12 REASONS YOU CAN'T KILL A TROPHY BUCK!on Sep 19, 2012
8) Married To One Stand: When you consider all of the plotting, the planning, the setting up, and the trimming of shooting lanes, it’s easy to understand why we sometimes get attached to certain locations. Working up the courage to “break it off” when you realize that it is time to move on, can be harder than telling your first love goodbye. Yet, in certain circumstances, it must be done.
Just as the conditions change over the course of a season, sometimes your stand locations must do the same. True, you may have a large amount of time invested in your current setup, but that fact alone should never keep you in one location when everything around you suggests its time to move on. Don’t make the mistake of thinking that the next time you hunt your “sentimental favorite” things will be better, because odds are they won’t be. If you’re not seeing deer movement, there is a reason why.
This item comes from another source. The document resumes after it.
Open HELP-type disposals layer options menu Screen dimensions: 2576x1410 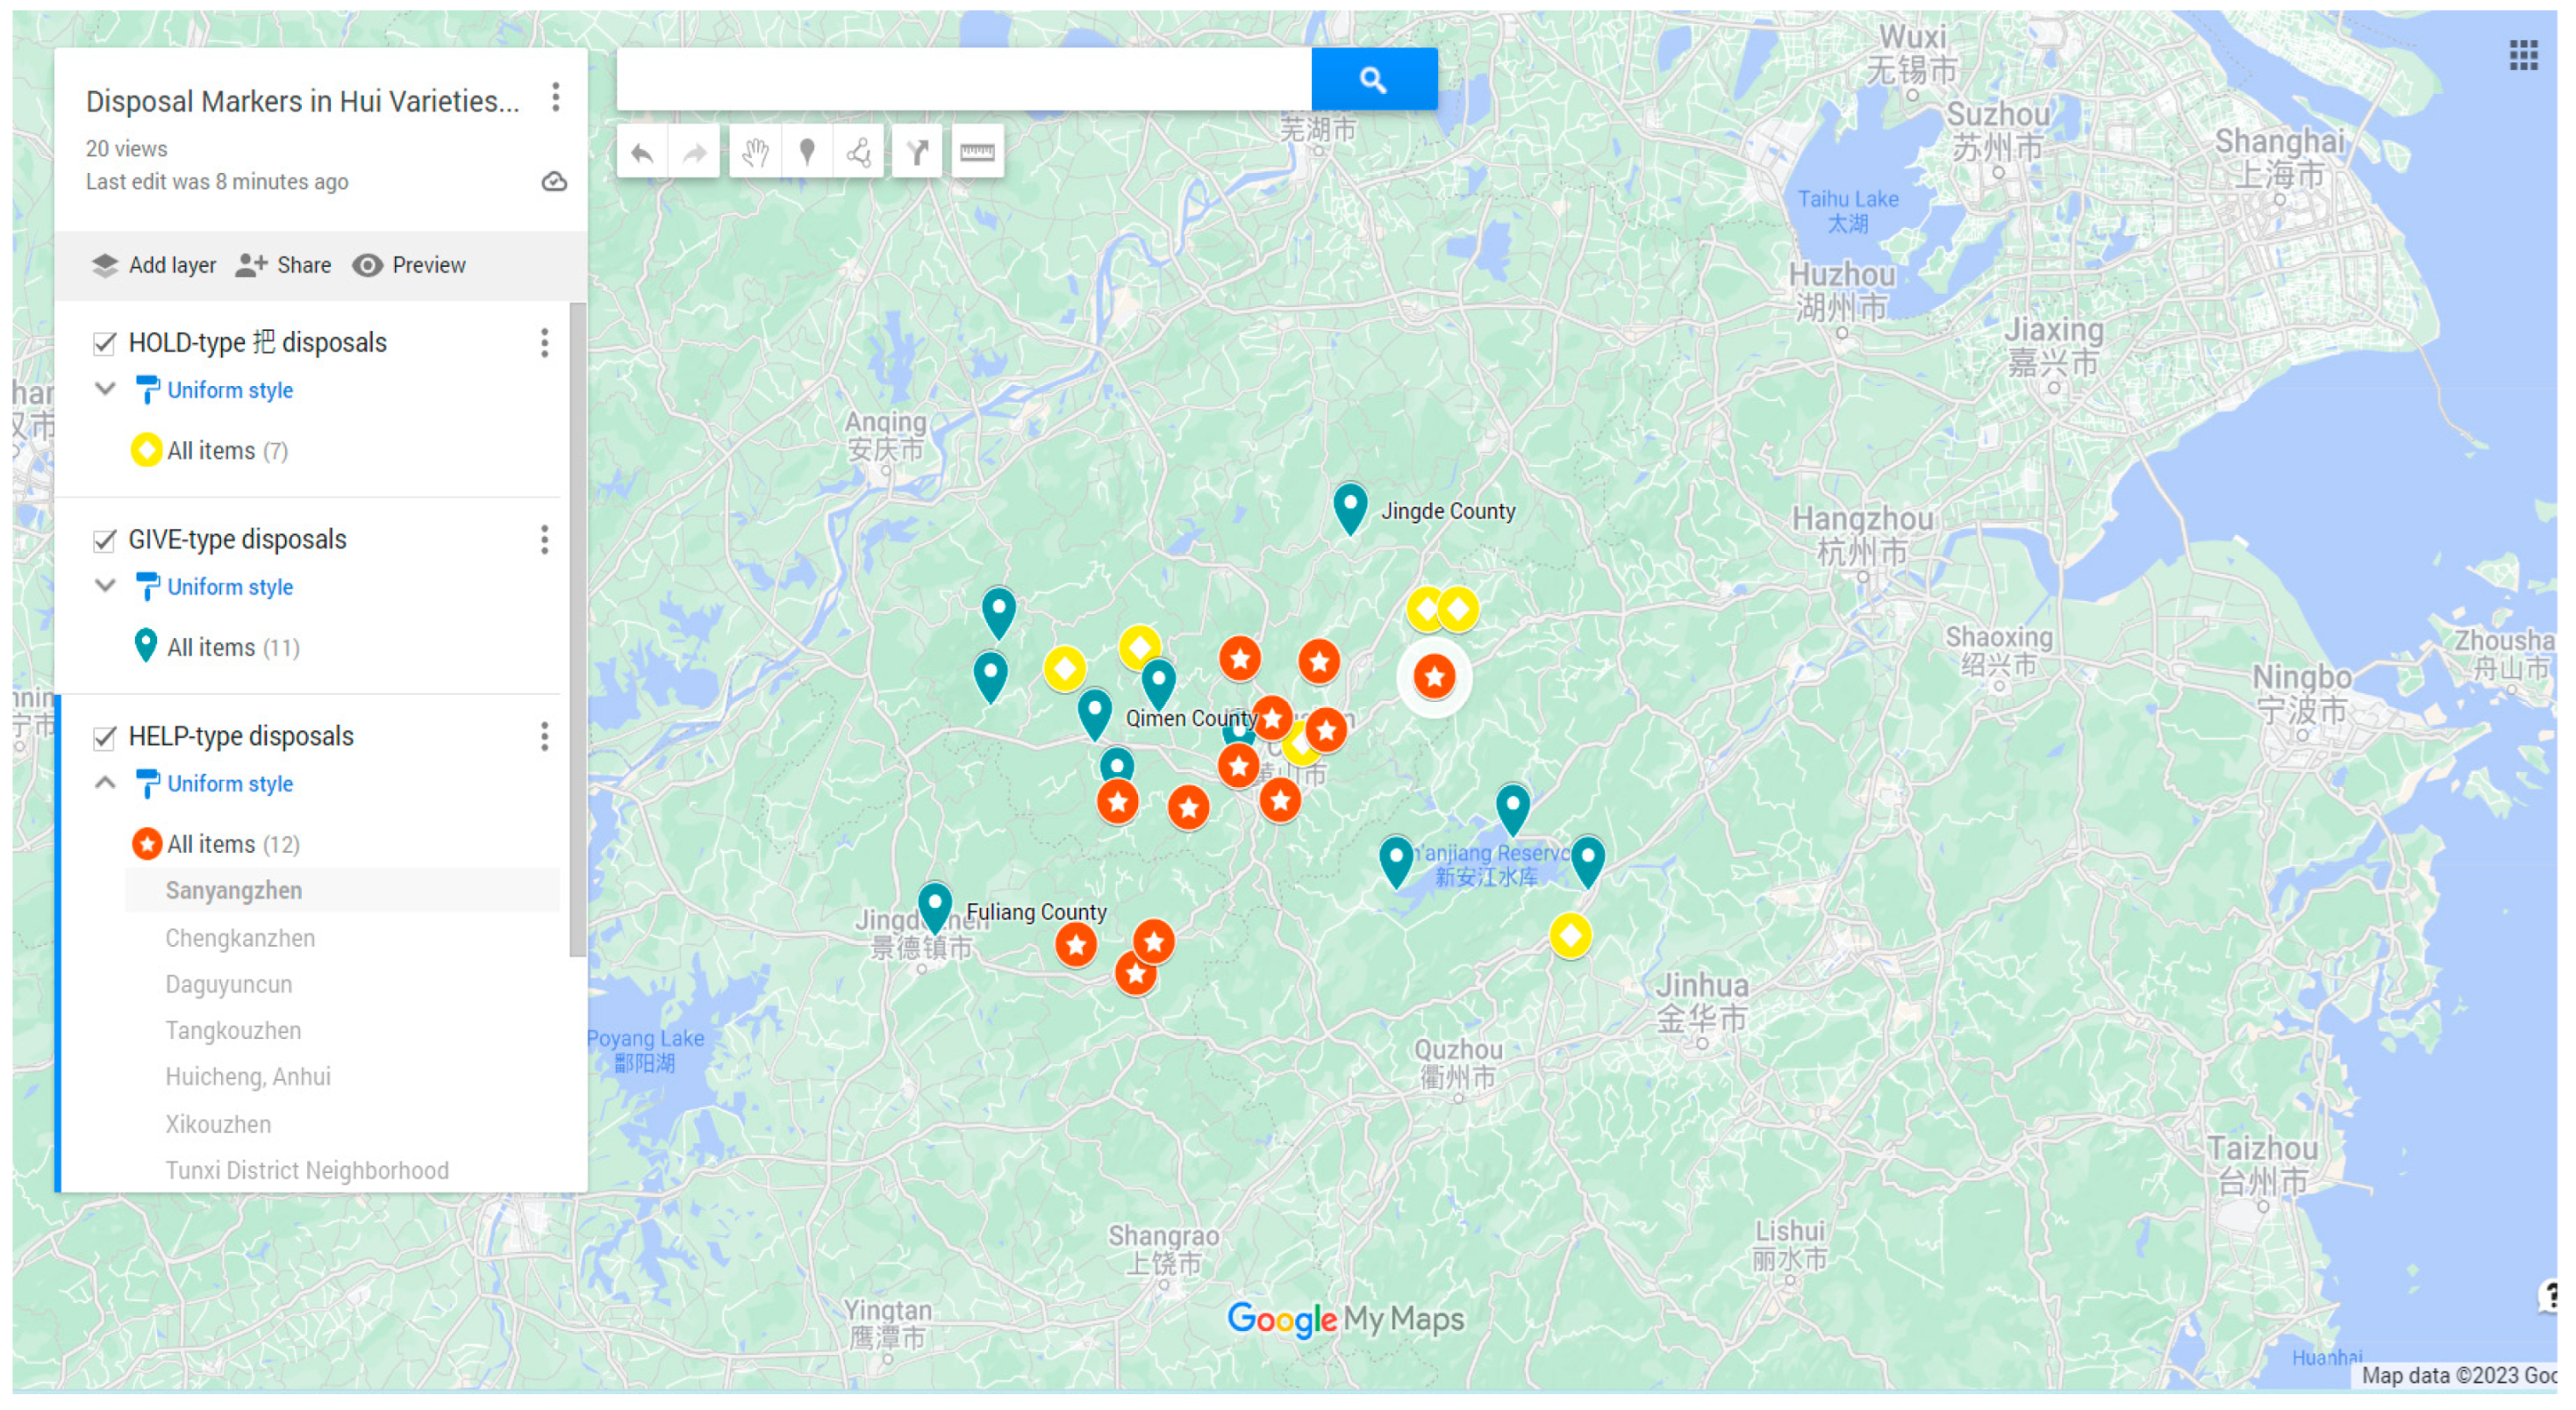coord(544,737)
Become "intimate" with your gear and always check to ensure everything is working like it should.
7) Lack Of Patience: Patience can come in many forms. For example, patience during the moment of truth, while walking toward your stand or perhaps even when stalking your prey. However, in this case I’m talking about patience while in the stand. I know a lot of good hunters, who hunt in good locations that simply don’t kill good deer. Why? They don’t have the patience, or “staying power” to remain in the tree long enough to let things unfold. It takes a lot of resolve to remain in the stand for hours on end, day in and day out, waiting on that one special buck to arrive. Some guys simply can’t do it.
The key to putting in the greatest amount of time while in the stand is confidence and comfort. You have to be confident the buck you are after is in the area, either by first hand observation or by scouting camera pictures, otherwise, you will find any excuse to leave. Additionally, staying warm and dry will also ensure you keep your “never give up” attitude over the course of a long morning, afternoon, day, and season. When it comes time to work on improving your patience in the tree stand, remember the 2 C’s.
Only "situational" practice can prepare you for the real thing. If your not practicing how you hunt, your odds of pulling off a successful shot are dramatically reduced.
6) Little Practice: I routinely start preparing for the October bow opener sometime in the spring; usually around April or May. I know most of my hunting partners think I am crazy; some even flat out tell me I am. But you know what, the way I see it, when the opportunity comes along to harvest a true monster of a whitetail…..I want to be ready. That chance may not come around again for a very long time, so why wouldn’t I want to be prepared as best I can be.
The only way to assure that you will be ready is by putting in plenty of practice time. Not sloppy practice with little or no purpose. That only reinforces bad shooting habits. Remember also, too much practice can actually be counter productive; wearing down the mind and possibly injuring the body. Practice often, with a specific purpose in mind, but don’t over do things.
For example, if you hunt primarily from an elevated position, then practice from a treestand. If you hunt mostly from a ground blind, crawl inside one and sling some arrows long before opening day arrives. Ultimately, you should strive to match your practice sessions to the hunting gig. Consequently, when that shot of a lifetime does come your way, and someday it will, you will be ready.
5) Hunting The Wrong Wind: We’ve all got a little renegade pumping through our veins; you might say a bit of a gambling side. While those may be beneficial traits on “Lets Make A Deal” or in a Kenny Rogers song, when it comes to chasing big whitetails, they can be the kiss of death; especially when it comes to playing the wind. If you decide to roll the dice with air currents, you will most often loose. Sure, anything is possible. And yes, there are times you will get lucky and blow every theory you’ve ever read about “hunting the wind” right out of the water. But over the long haul your success rate will suffer drastically; particularly if your scent control regimen isn’t quite up to par.
The bottom line: gamble with other parts of your overall game-plan if you must, but give the wind the respect it deserves.